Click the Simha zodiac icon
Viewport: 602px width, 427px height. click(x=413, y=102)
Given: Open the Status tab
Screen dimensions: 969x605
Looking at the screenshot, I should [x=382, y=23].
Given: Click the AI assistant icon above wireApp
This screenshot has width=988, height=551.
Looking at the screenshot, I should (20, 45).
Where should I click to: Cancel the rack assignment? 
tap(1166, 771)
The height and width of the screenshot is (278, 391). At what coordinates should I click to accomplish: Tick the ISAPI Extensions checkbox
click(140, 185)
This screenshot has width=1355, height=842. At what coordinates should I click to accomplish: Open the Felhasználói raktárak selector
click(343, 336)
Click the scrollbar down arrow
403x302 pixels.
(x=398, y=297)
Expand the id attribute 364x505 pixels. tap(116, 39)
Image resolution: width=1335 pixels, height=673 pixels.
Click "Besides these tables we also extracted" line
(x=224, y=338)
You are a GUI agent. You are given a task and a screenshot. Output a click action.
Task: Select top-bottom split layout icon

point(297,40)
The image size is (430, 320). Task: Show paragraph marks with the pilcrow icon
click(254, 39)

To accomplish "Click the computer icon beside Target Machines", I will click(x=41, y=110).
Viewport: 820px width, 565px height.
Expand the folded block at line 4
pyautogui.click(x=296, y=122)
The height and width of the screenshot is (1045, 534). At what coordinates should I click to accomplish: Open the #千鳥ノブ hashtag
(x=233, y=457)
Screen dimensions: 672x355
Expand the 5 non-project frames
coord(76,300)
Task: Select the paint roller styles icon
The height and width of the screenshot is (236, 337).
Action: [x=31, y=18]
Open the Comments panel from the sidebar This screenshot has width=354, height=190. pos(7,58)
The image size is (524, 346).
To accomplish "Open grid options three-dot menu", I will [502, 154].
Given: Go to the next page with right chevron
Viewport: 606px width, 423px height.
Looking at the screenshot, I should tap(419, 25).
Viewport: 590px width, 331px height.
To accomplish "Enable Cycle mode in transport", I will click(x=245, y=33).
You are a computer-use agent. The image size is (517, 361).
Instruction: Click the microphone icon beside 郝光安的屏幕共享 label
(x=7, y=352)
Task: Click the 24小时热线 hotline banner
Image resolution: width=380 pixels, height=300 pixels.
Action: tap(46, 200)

============

## What the exercise asks
Copy out the material above in full.

## Completed task
Click the Simha zodiac icon
Viewport: 602px width, 427px height. click(x=413, y=102)
Given: Open the Status tab
Screen dimensions: 969x605
Looking at the screenshot, I should [x=382, y=23].
Given: Click the AI assistant icon above wireApp
This screenshot has width=988, height=551.
Looking at the screenshot, I should (20, 45).
Where should I click to: Cancel the rack assignment? 
tap(1166, 771)
The height and width of the screenshot is (278, 391). At what coordinates should I click to accomplish: Tick the ISAPI Extensions checkbox
click(140, 185)
This screenshot has width=1355, height=842. At what coordinates should I click to accomplish: Open the Felhasználói raktárak selector
click(343, 336)
Click the scrollbar down arrow
403x302 pixels.
(x=398, y=297)
Expand the id attribute 364x505 pixels. tap(116, 39)
Image resolution: width=1335 pixels, height=673 pixels.
Click "Besides these tables we also extracted" line
(x=224, y=338)
You are a GUI agent. You are given a task and a screenshot. Output a click action.
Task: Select top-bottom split layout icon

point(297,40)
The image size is (430, 320). Task: Show paragraph marks with the pilcrow icon
click(254, 39)

To accomplish "Click the computer icon beside Target Machines", I will click(x=41, y=110).
Viewport: 820px width, 565px height.
Expand the folded block at line 4
pyautogui.click(x=296, y=122)
The height and width of the screenshot is (1045, 534). At what coordinates should I click to accomplish: Open the #千鳥ノブ hashtag
(x=233, y=457)
Screen dimensions: 672x355
Expand the 5 non-project frames
coord(76,300)
Task: Select the paint roller styles icon
The height and width of the screenshot is (236, 337).
Action: [x=31, y=18]
Open the Comments panel from the sidebar This screenshot has width=354, height=190. pos(7,58)
The image size is (524, 346).
To accomplish "Open grid options three-dot menu", I will [502, 154].
Given: Go to the next page with right chevron
Viewport: 606px width, 423px height.
Looking at the screenshot, I should tap(419, 25).
Viewport: 590px width, 331px height.
To accomplish "Enable Cycle mode in transport", I will click(x=245, y=33).
You are a computer-use agent. The image size is (517, 361).
Instruction: Click the microphone icon beside 郝光安的屏幕共享 label
(x=7, y=352)
Task: Click the 24小时热线 hotline banner
Image resolution: width=380 pixels, height=300 pixels.
Action: tap(46, 200)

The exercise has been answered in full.